Vernalis PDB Connector node

Dear All,

I am pleased to announce that we have just officially released our first (hopefully of many!) Vernalis KNIME node - PDB Connector.  The node was developed in collaboration with Enspiral Discovery.  Further information, including the update site address and installation instructions can be found on our website here.

To give an idea of utility, I have attached a sample workflow (plus screenshot), and a page from the corresponding KNIME report - as a picture is worth 1000 words (the report was too large to upload here - but of course you can generate your own using the workflow)!  Finally, the example workflow description (from the meta data) is copied below; and if you have any questions please email <knime at>






This workflow uses the Vernalis PDB Connector node to connect to the RCSB PDB and retrieve data on newly-released PDB structures.
Once retrieved, any ligands are assessed for likely 'interest' - based on counting number of aromatic rings and assuring MW is greater than a threshold value.  Phosphorous-containing ligands are removed from the resulting list, due to the subsequent search taking too long when eg ADP and ATP are present!
The list of interesting ligands is then looped back over using another PDB Connector node - passing in the SMILES and running a 95% similarity search to find PDB structures that contain a similar (or identical) ligand to the ones in the new releases.
All of the interesting ligands are also searched for on ChemSpider, ChEMBL, and PubChem - using their respective web services.
The information is then formated in a report that contains hyperlinks to the external data repositories.
Nodes from the following community contributors were used:


I am passing gene names via a flow variable to the pdb connector 's text field (tablerow to variable /tablerow to variable loop). However it returns a null. I thus tried using the PDB connector node without passing any parameter and it returns a blank.

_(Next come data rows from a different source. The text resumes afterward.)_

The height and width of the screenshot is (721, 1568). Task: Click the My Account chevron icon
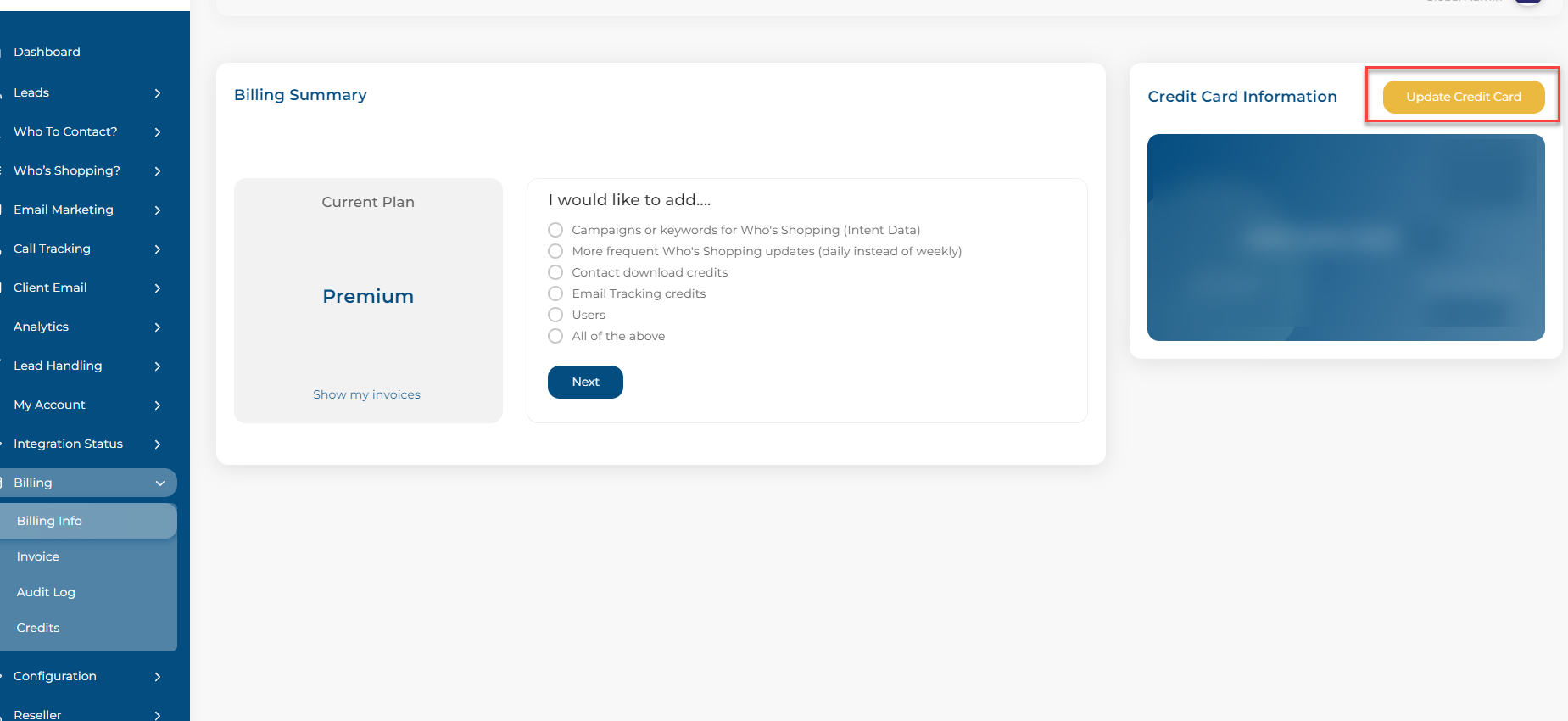pyautogui.click(x=158, y=405)
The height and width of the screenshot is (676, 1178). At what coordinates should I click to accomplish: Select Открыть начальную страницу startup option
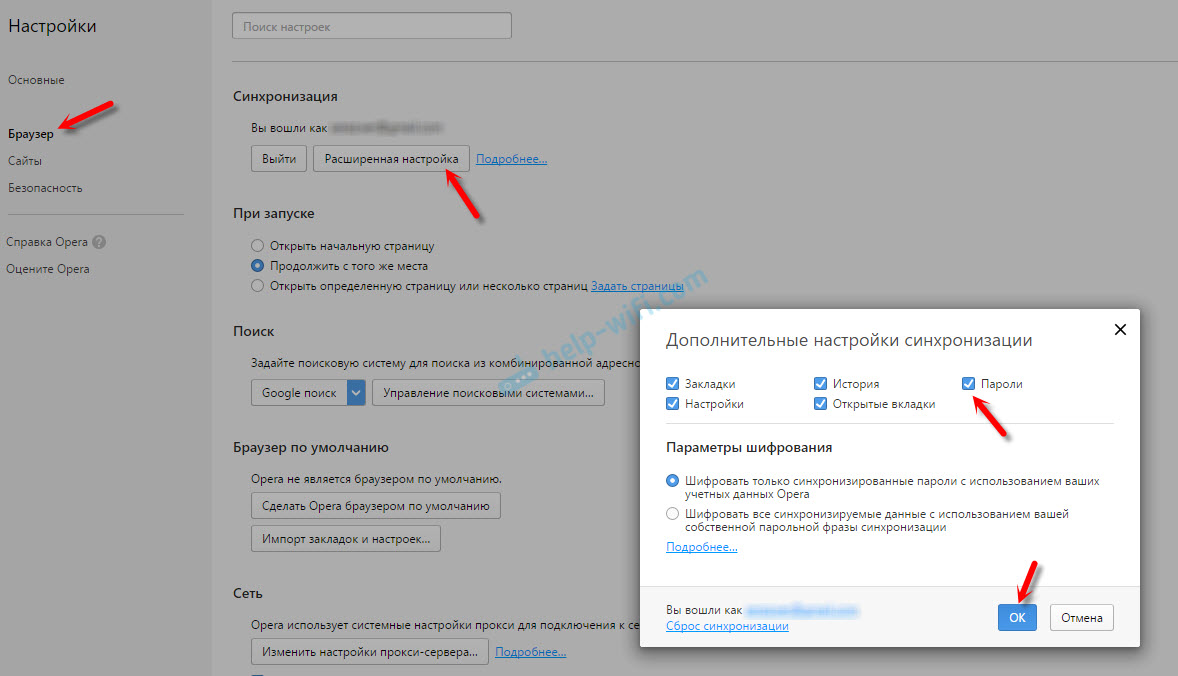(x=258, y=246)
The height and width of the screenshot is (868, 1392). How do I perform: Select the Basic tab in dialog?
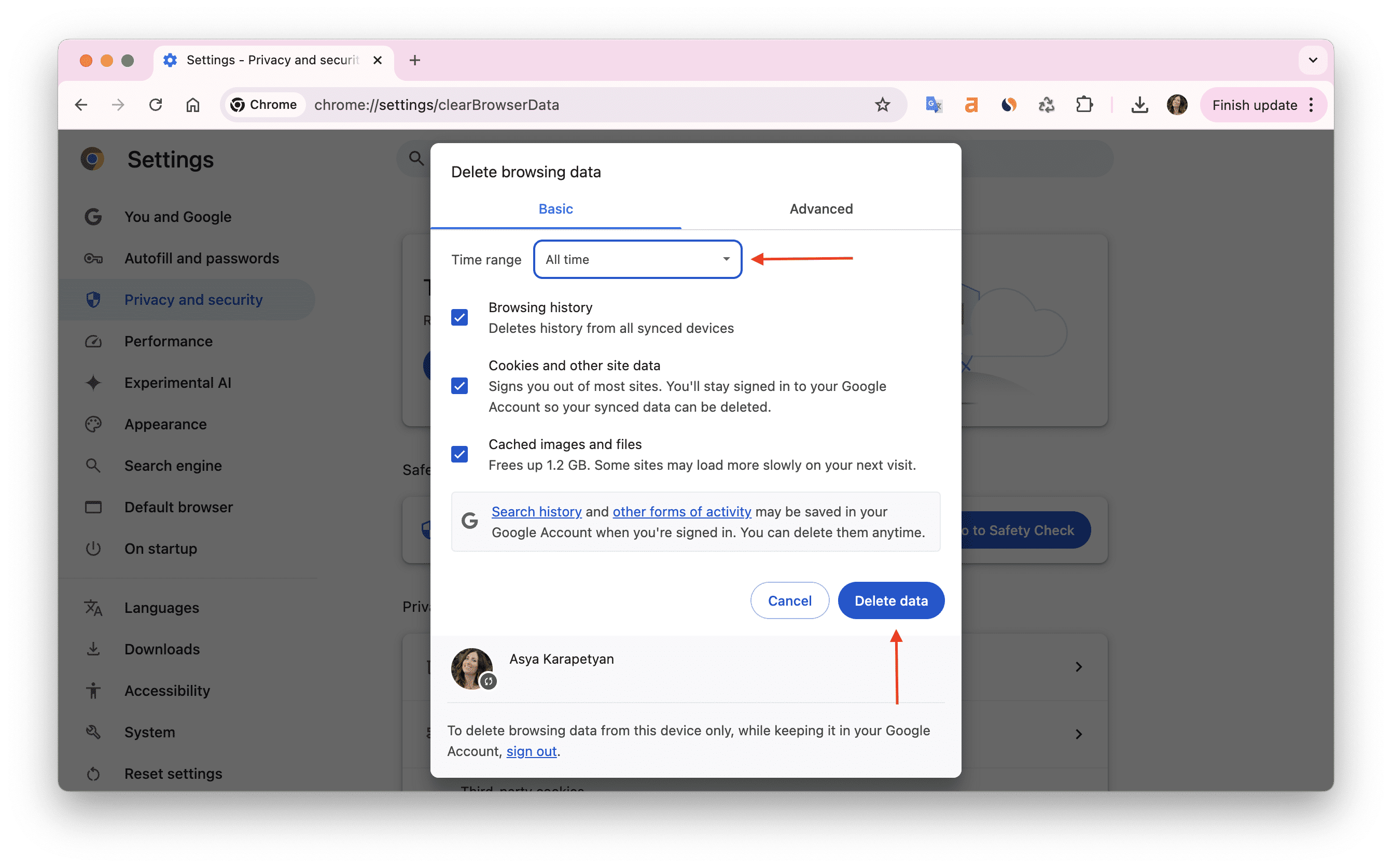pyautogui.click(x=555, y=209)
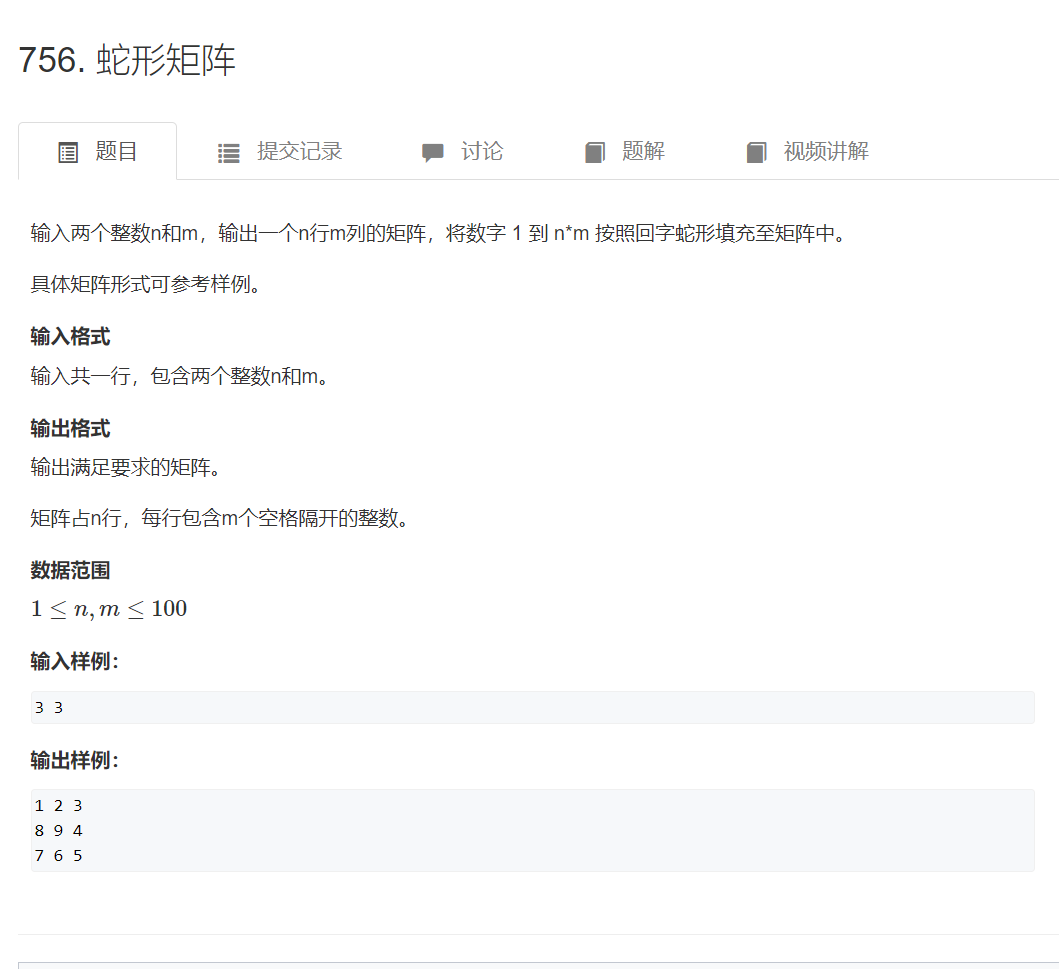Click the 输入样例 code block showing 3 3
Viewport: 1059px width, 969px height.
530,707
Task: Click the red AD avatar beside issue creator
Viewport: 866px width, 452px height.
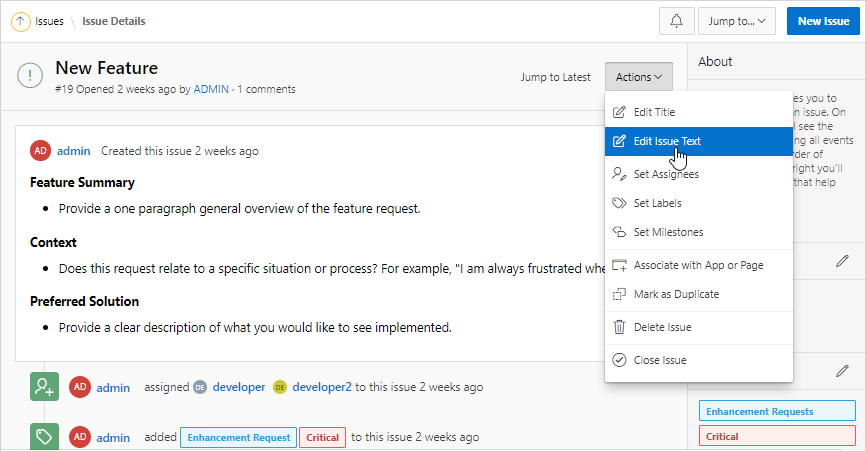Action: click(41, 150)
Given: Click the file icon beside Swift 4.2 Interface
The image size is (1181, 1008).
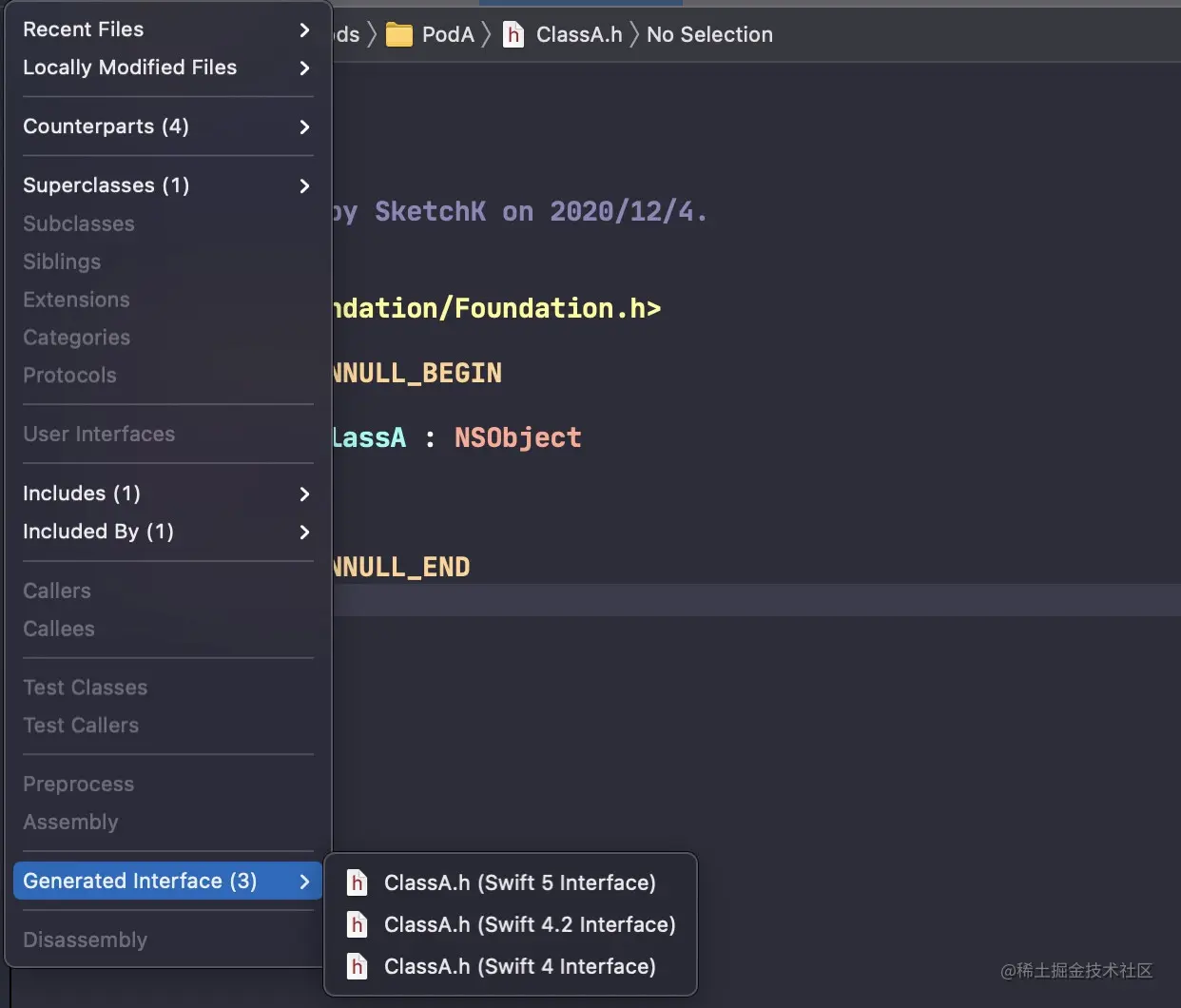Looking at the screenshot, I should point(358,924).
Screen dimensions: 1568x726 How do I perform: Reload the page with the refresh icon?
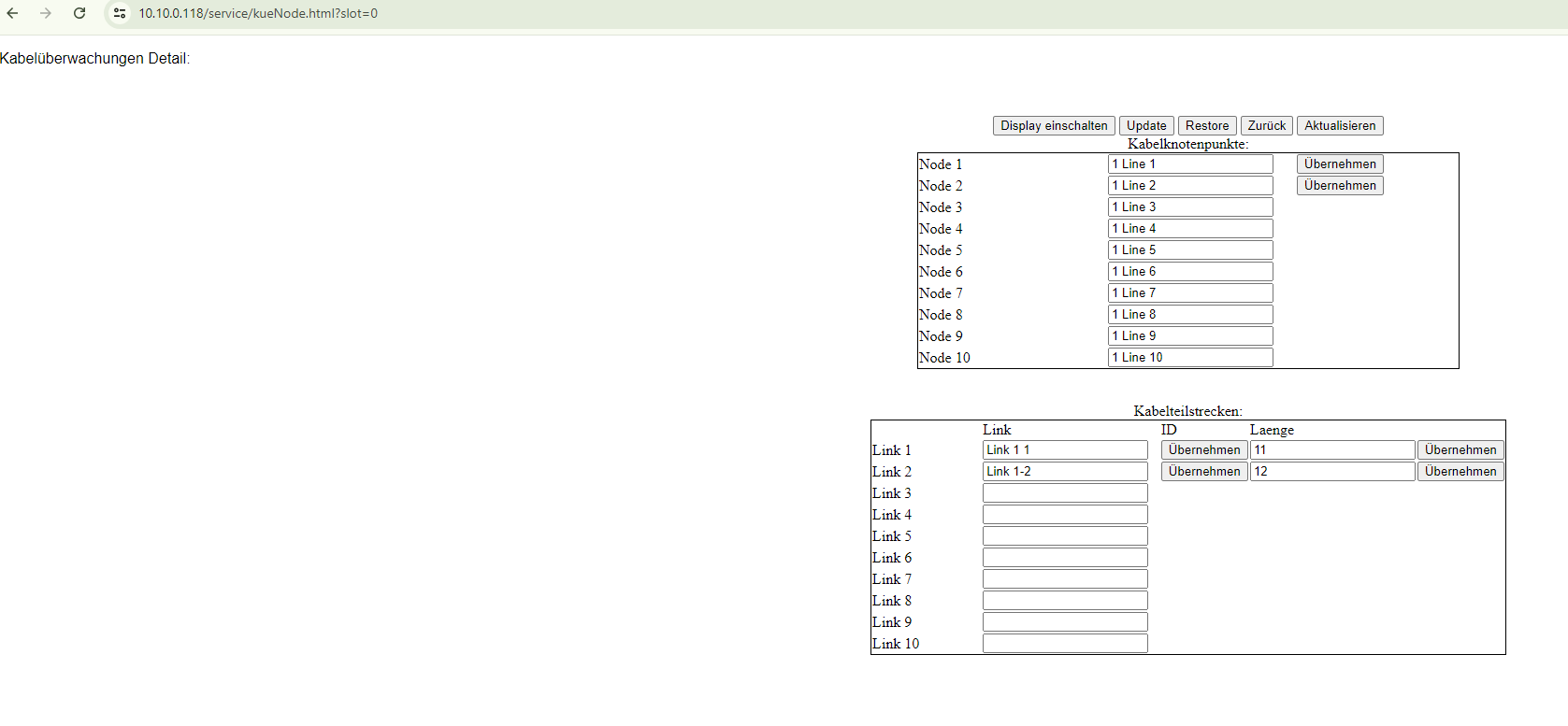point(79,13)
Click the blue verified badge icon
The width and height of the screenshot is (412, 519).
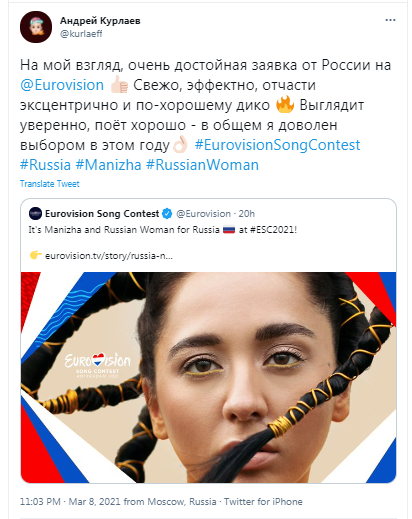pyautogui.click(x=167, y=214)
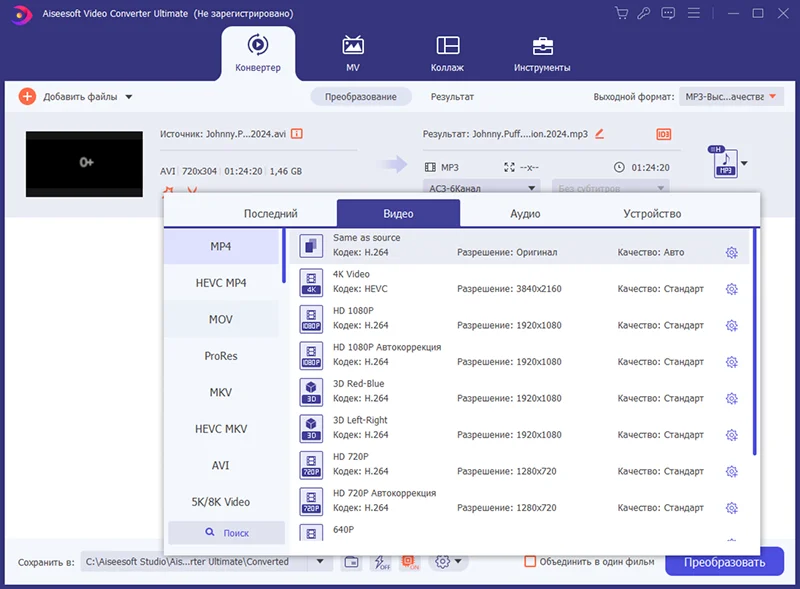The height and width of the screenshot is (589, 800).
Task: Switch to the Аудио format tab
Action: click(525, 213)
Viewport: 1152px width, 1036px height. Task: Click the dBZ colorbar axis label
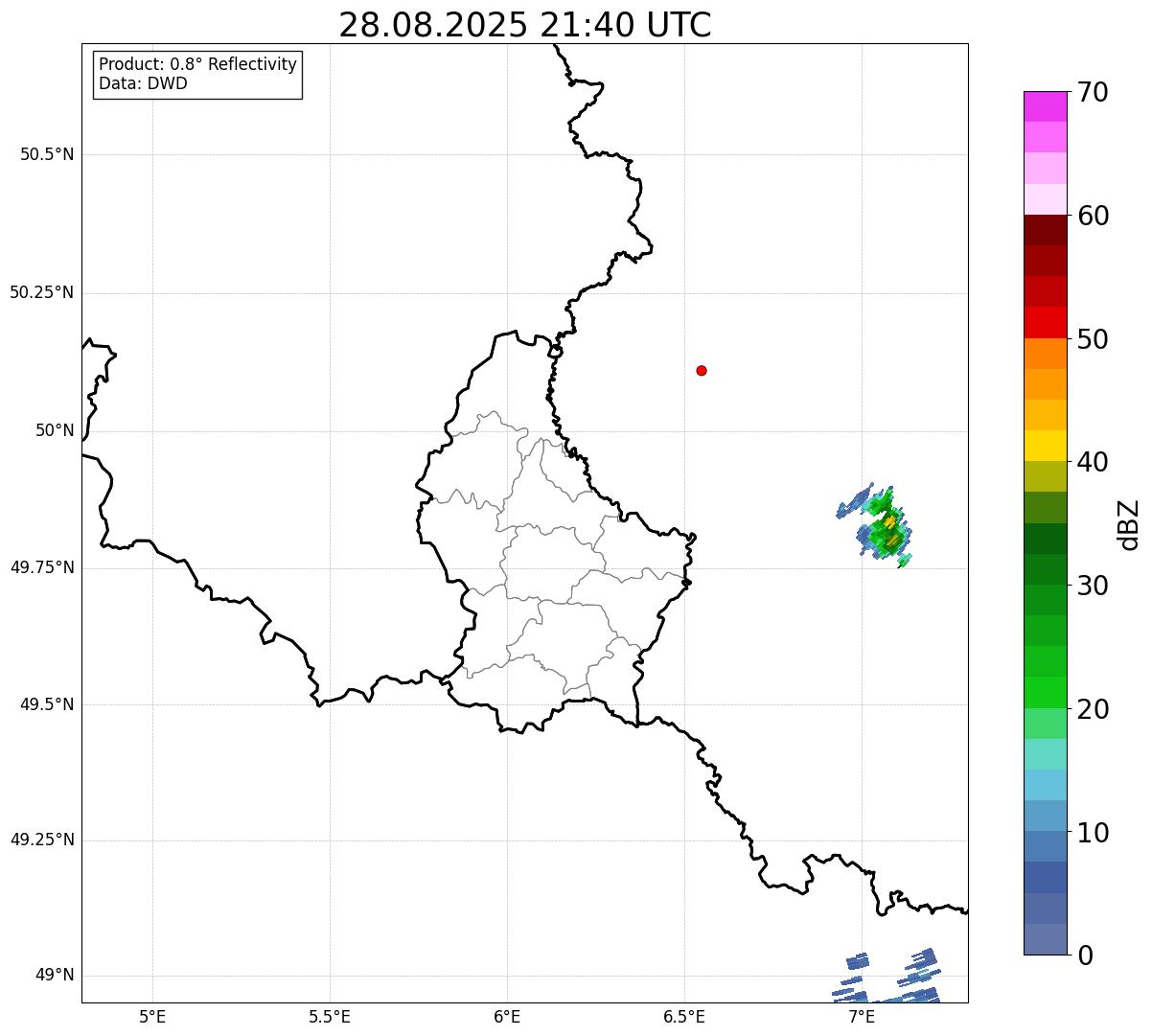coord(1129,524)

If I use the vernalis node from the attached example workflow, it always fetches the latest 129 entries, regardless of whether i pass the gene name as a parameter to the text field flow variable..I can't make out how to retrieve pdb's id's by passing the gene name.

Also which tab is configured in the workflow's pdb connector node so that it fetches the latest entries? It's hard to find this.


many thanks in advance



Glad to see you are using the node(!) - hopefully I can help with the questions:

Latest entries can be fetched by selecting the 'Latest released structures' option in the 'Deposition' tab.

When you say that the example workflow always passes the same number of results back regardless of the flow variable - my guess is that you are setting the TEXT_SEARCH.VALUE, but have not manually checked the corresponding check-box to use this value (or this can also be set with a variable - TEXT_SEARCH.SELECTED)?

It is, unfortunately, quite a complex interface - which is purely a result of the amount of functionality that the RCSB provide!  As a double-check, you can always click the 'Test Query' button on the 'Query Options' tab - which will show you the actual XML that will be sent, which usually shows when something isn't set as you think (this process will also display how many results will be returned with the query).


Kind regards


Yay! It worked. Thanks again!



Hi James,


Would it be possible to add column(s) to the result table that indicate what the query field and query itself was?

In this case column name would be text_search and row values would correspond to each query passed by the variable.





I think the easiest way to do this is at present would be to run the output from the node into a variable to table column node - if you are specifying your query from flow variables anyway, then this should work - you will need to put your flow variable connection to the second node in addition to the PDB connector node.


Havent tried this yet, but will this enable me to correlate the query with the returned values? Especially if some queries do not have results?

I'm assuming you are running multiple queries in via a tablerow to variable loop start?  In which case, it will add a column to each query output containing whatever the flow variable contains (NB If your query is in several separate flow variables, you can use a edit variable node to combine them into a combined query variable first - or just add multiple columns) on each iteration.  The only ones you will not see separated are those for which there are no results.